Material on locating words and elements:
--------------------------------------------------
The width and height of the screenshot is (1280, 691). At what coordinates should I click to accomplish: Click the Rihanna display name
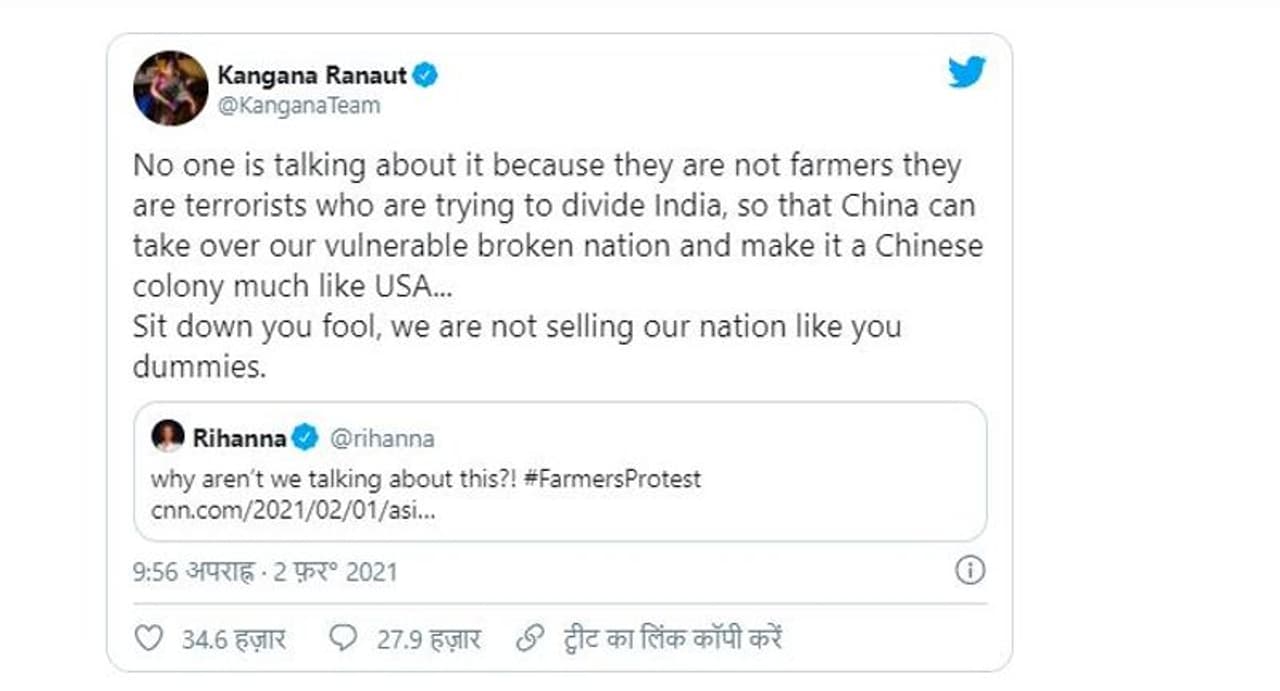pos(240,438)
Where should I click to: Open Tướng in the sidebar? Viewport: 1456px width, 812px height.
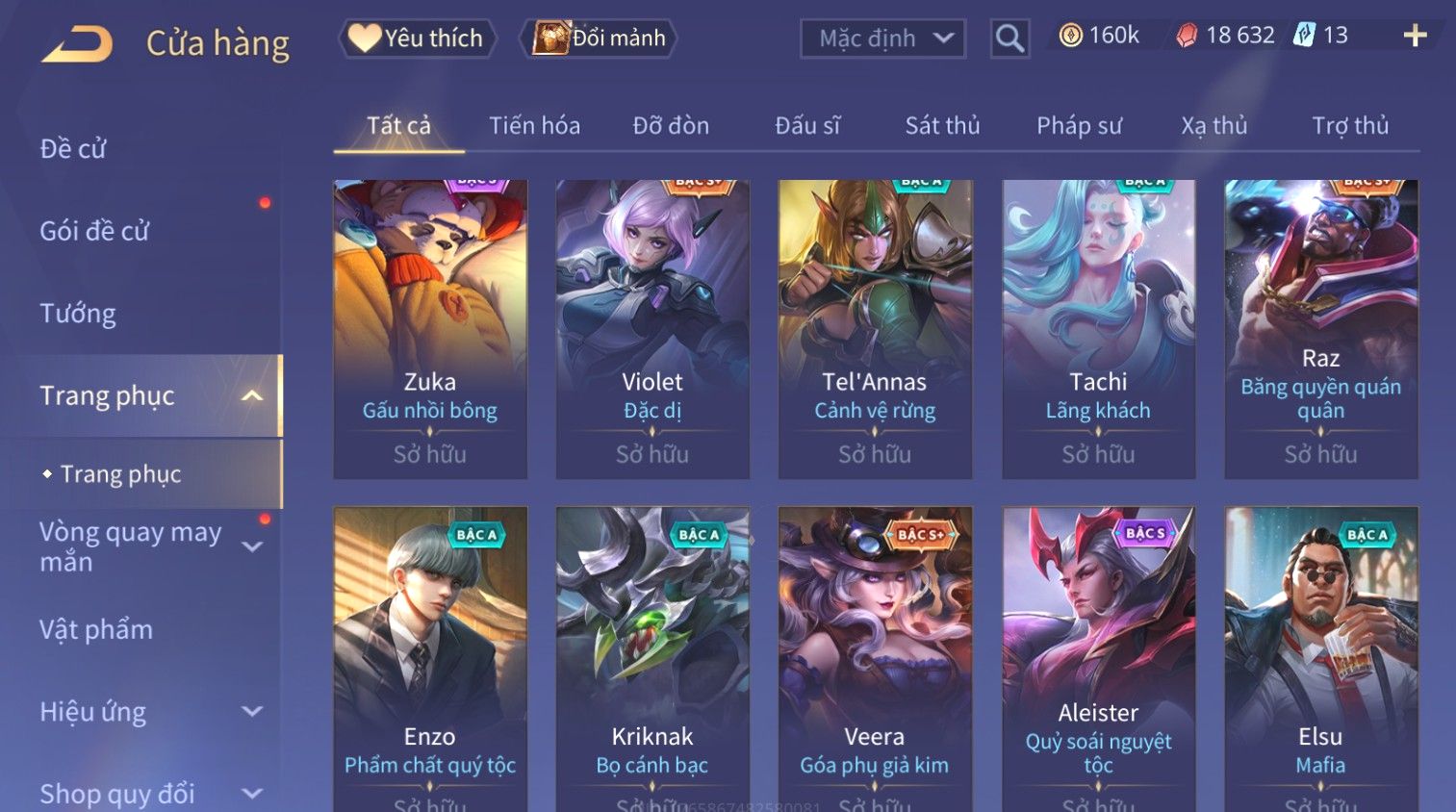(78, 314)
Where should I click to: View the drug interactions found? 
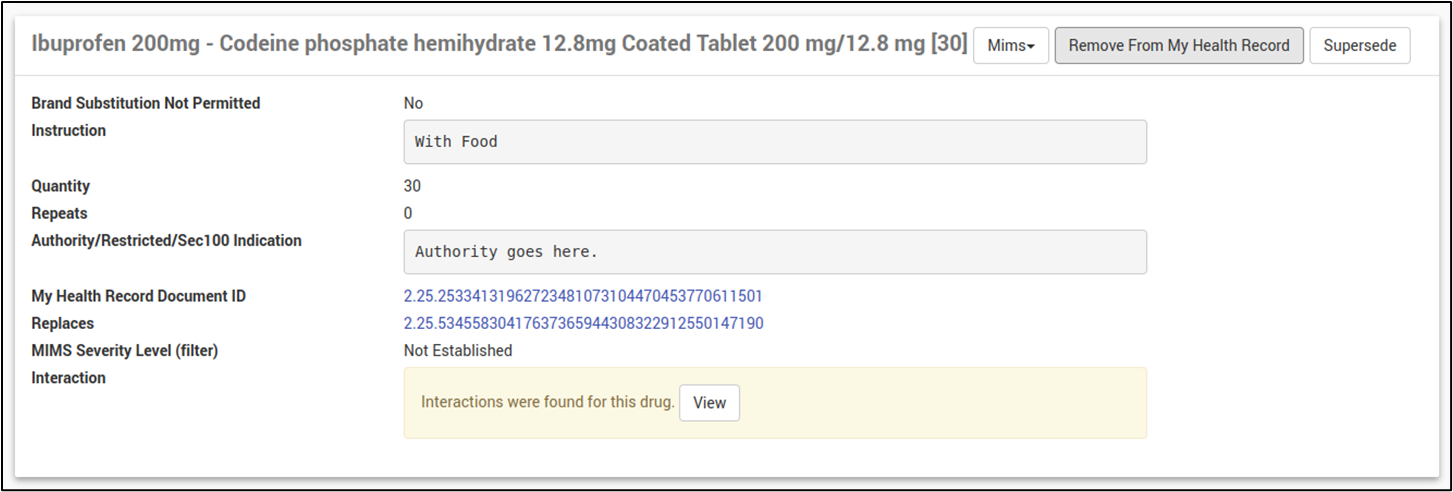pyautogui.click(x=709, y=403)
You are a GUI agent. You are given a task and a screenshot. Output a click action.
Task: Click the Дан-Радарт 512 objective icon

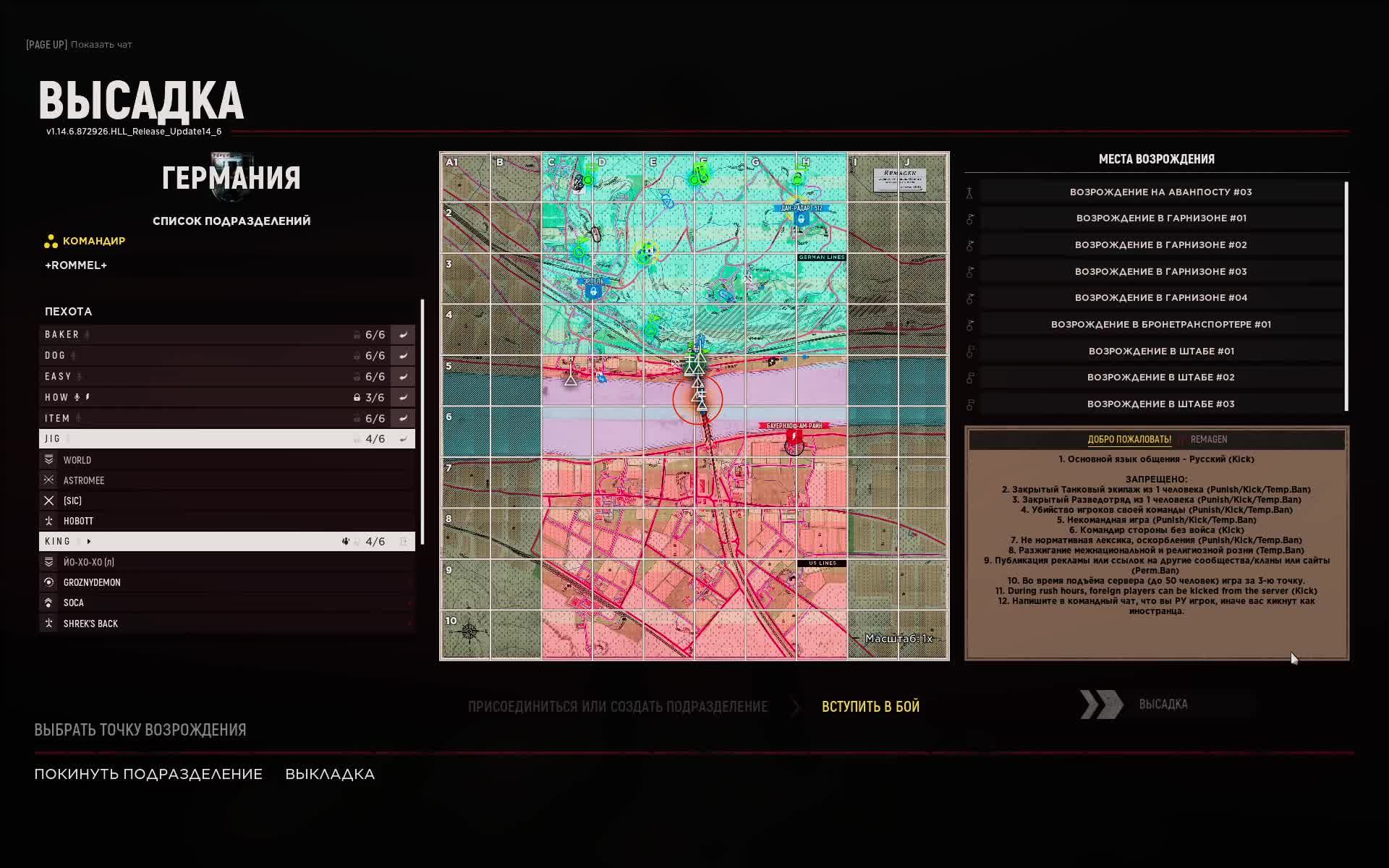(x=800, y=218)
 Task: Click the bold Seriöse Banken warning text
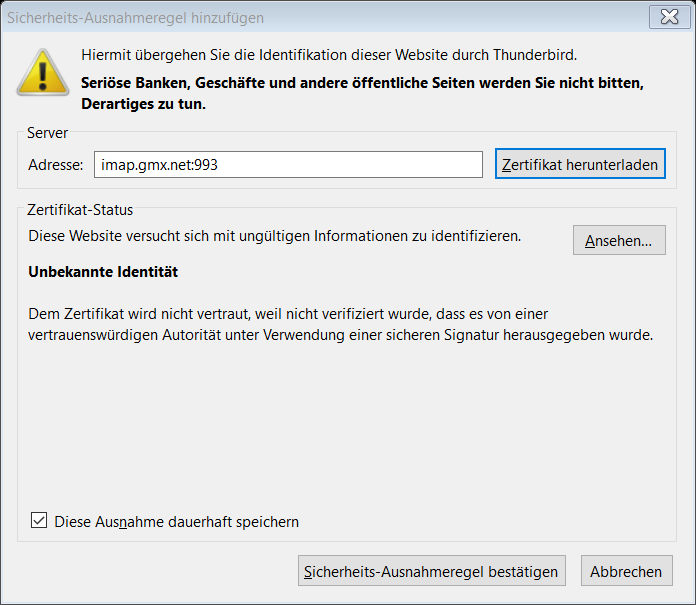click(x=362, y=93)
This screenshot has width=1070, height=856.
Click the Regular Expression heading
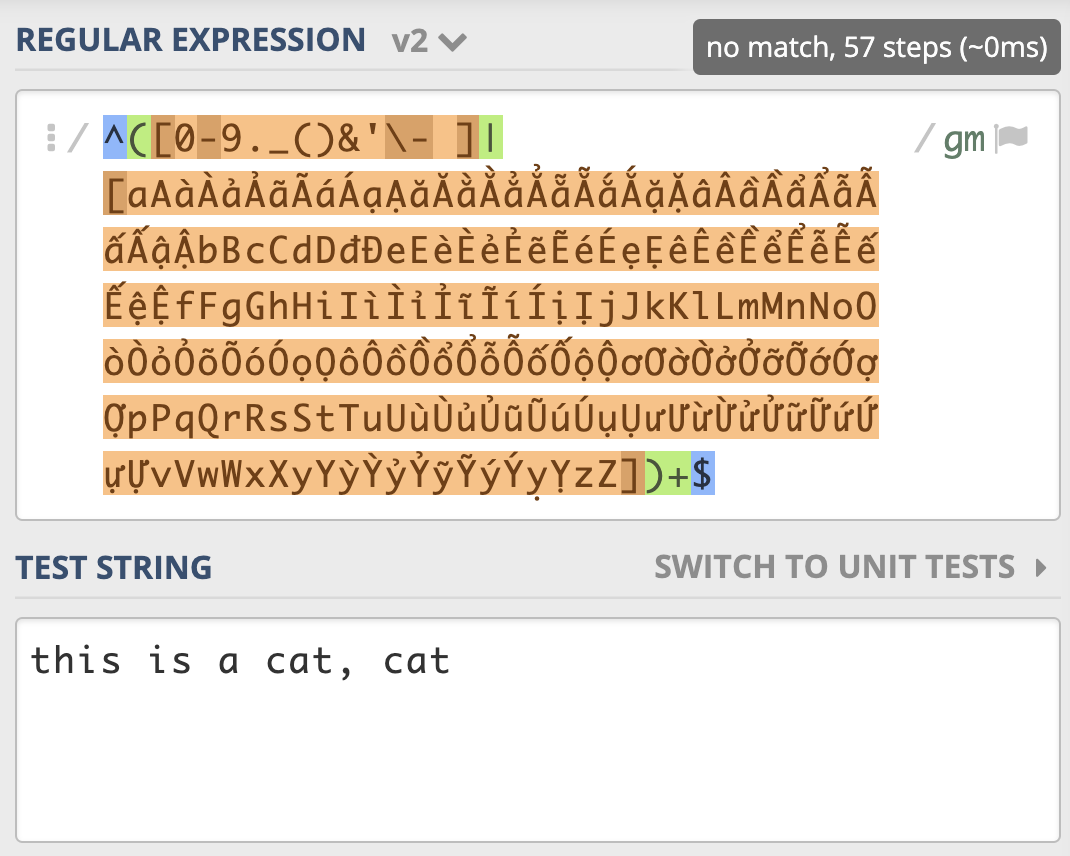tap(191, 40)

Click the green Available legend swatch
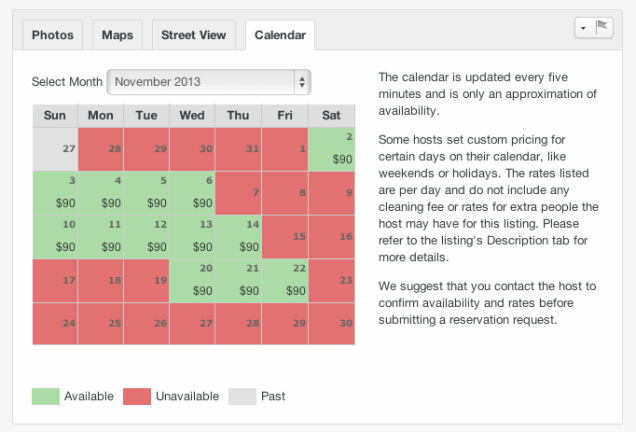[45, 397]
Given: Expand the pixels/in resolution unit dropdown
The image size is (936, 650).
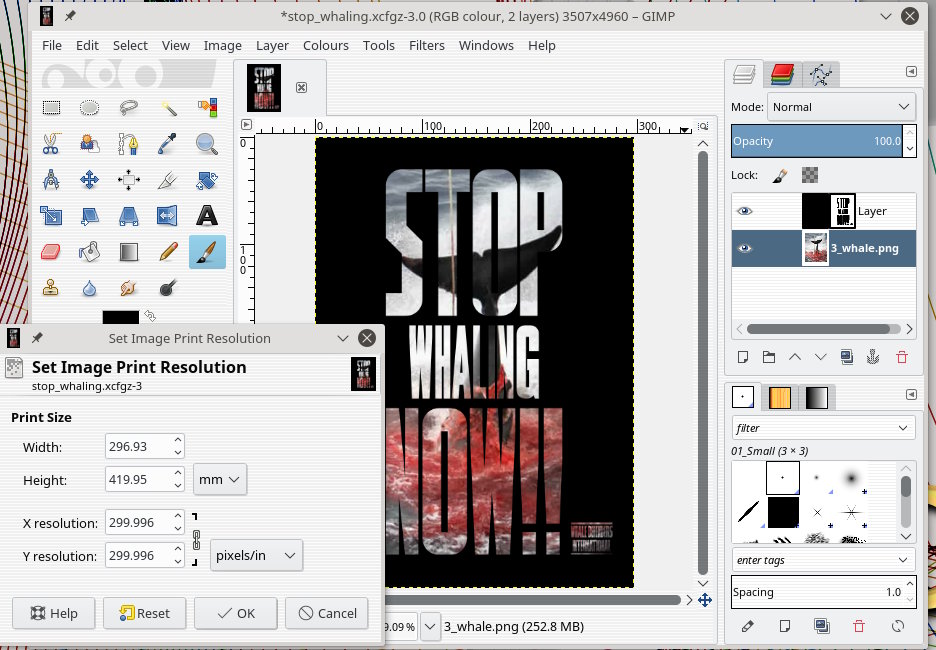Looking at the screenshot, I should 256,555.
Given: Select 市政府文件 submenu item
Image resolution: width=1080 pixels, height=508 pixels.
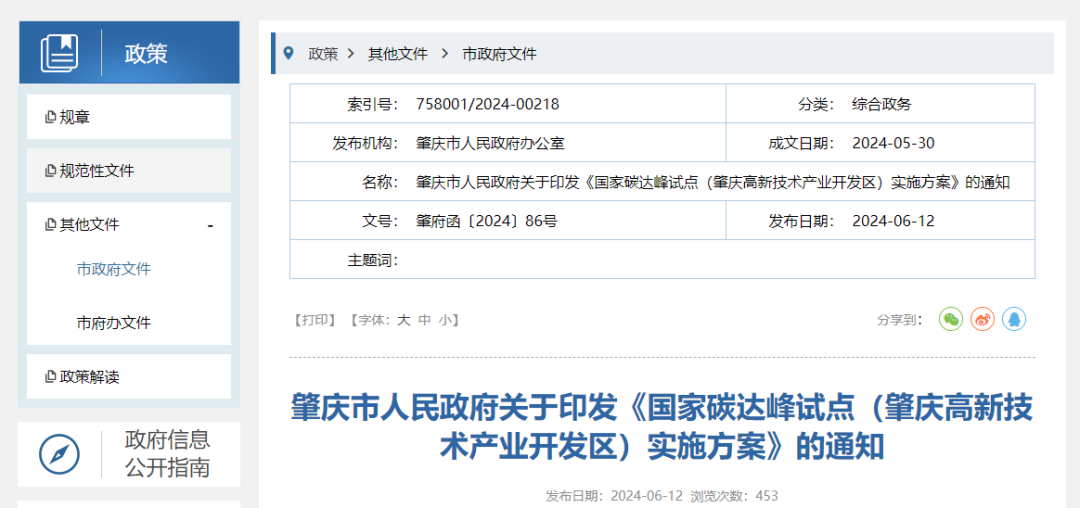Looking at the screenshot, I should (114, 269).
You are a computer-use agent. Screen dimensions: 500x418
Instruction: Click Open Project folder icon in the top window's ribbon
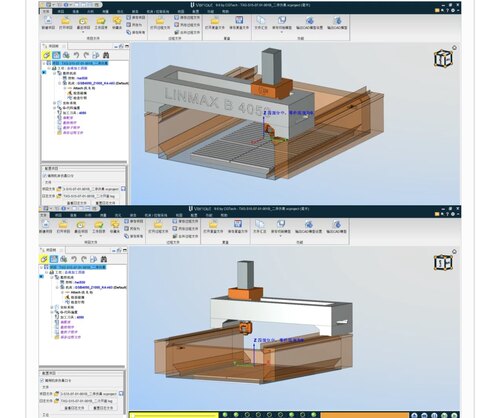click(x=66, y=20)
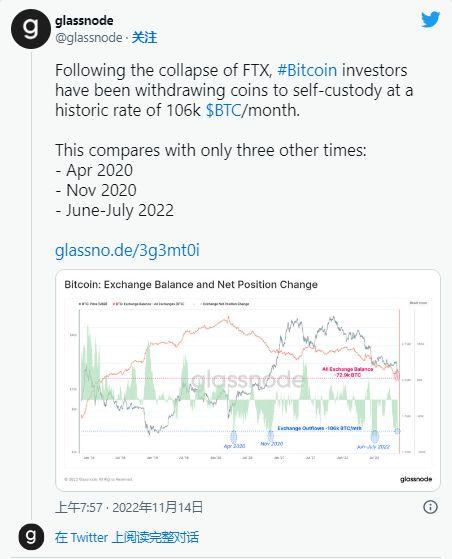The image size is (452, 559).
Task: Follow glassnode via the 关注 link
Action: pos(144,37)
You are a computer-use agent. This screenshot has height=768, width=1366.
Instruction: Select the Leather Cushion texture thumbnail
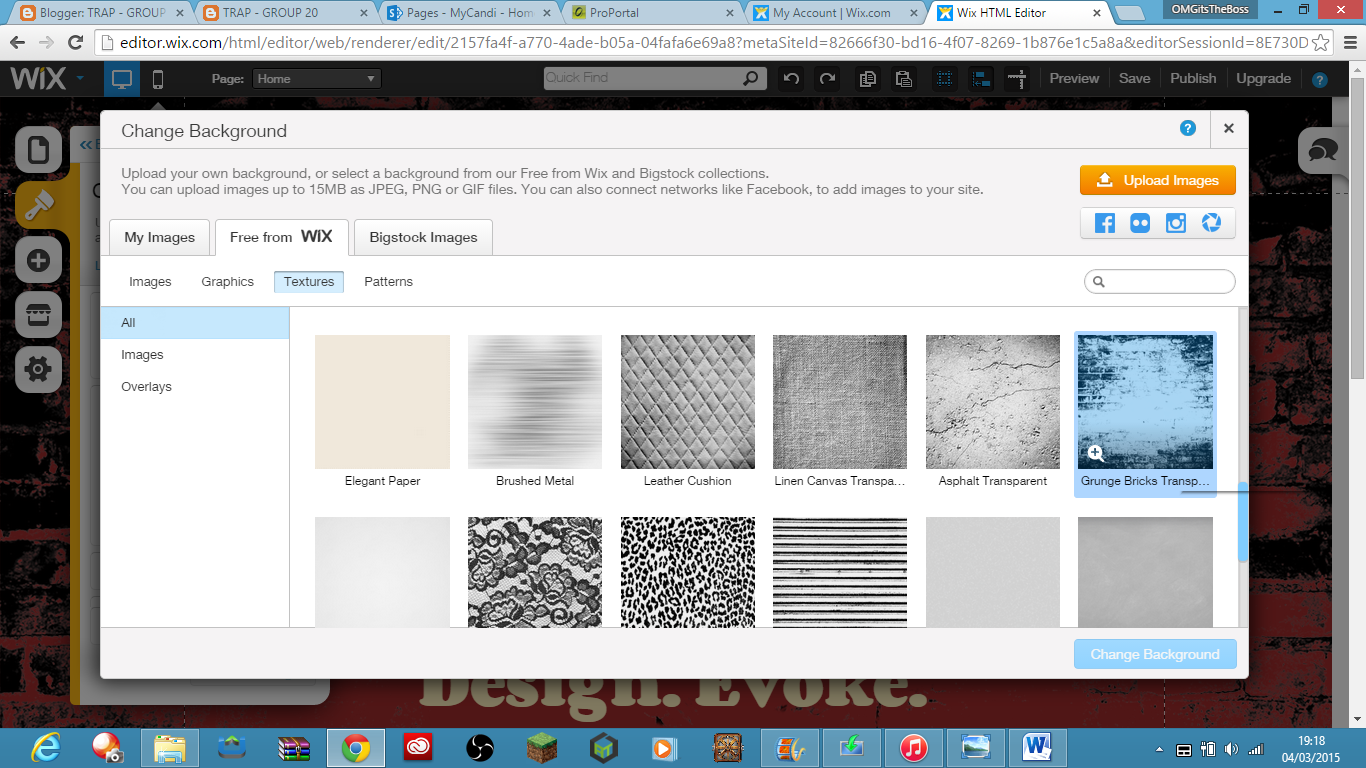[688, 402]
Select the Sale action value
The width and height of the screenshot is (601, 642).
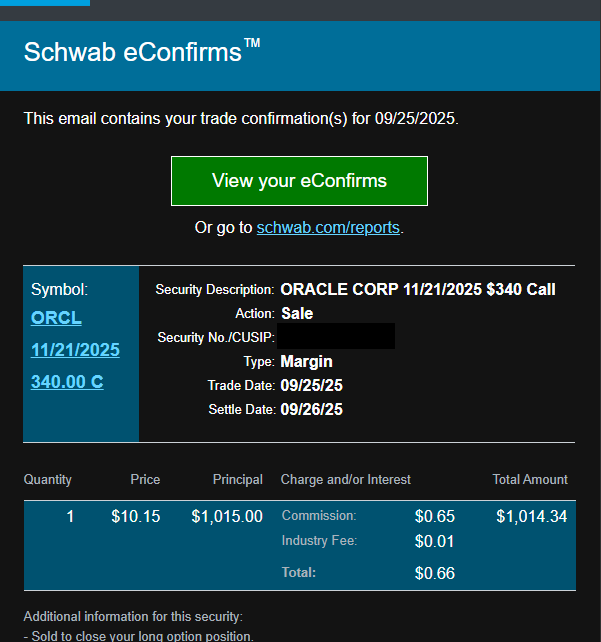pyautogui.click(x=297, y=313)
--------------------------------------------------
# Objective
Could you edit all of the material above so that "Instruction" becomes "Goal" everywhere, with nothing else changed and the pictures left out?

# Exercise result
The width and height of the screenshot is (1280, 691). At what coordinates should I click to accomplish: Click the Rihanna display name
pos(240,438)
Where should I click to: Open Tướng in the sidebar? Viewport: 1456px width, 812px height.
(78, 314)
Where should I click to: View the drug interactions found? 
pyautogui.click(x=709, y=403)
You are a GUI agent. You are given a task and a screenshot. Output a click action.
Task: Click the Дан-Радарт 512 objective icon

(x=800, y=218)
 Task: Click the bold Seriöse Banken warning text
click(x=362, y=93)
This screenshot has width=1070, height=856.
Click the Regular Expression heading
tap(191, 40)

Click the green Available legend swatch
[45, 397]
Given: Expand the pixels/in resolution unit dropdown
The image size is (936, 650).
Looking at the screenshot, I should 256,555.
Given: Select 市政府文件 submenu item
Image resolution: width=1080 pixels, height=508 pixels.
Looking at the screenshot, I should (114, 269).
You are a computer-use agent. Screen dimensions: 500x418
Goal: Click Open Project folder icon in the top window's ribbon
click(x=66, y=20)
The image size is (452, 559).
Task: Follow glassnode via the 关注 link
Action: pos(144,37)
You are a computer-use agent. This screenshot has height=768, width=1366.
Goal: Select the Leather Cushion texture thumbnail
[688, 402]
Select the Sale action value
The width and height of the screenshot is (601, 642).
pyautogui.click(x=297, y=313)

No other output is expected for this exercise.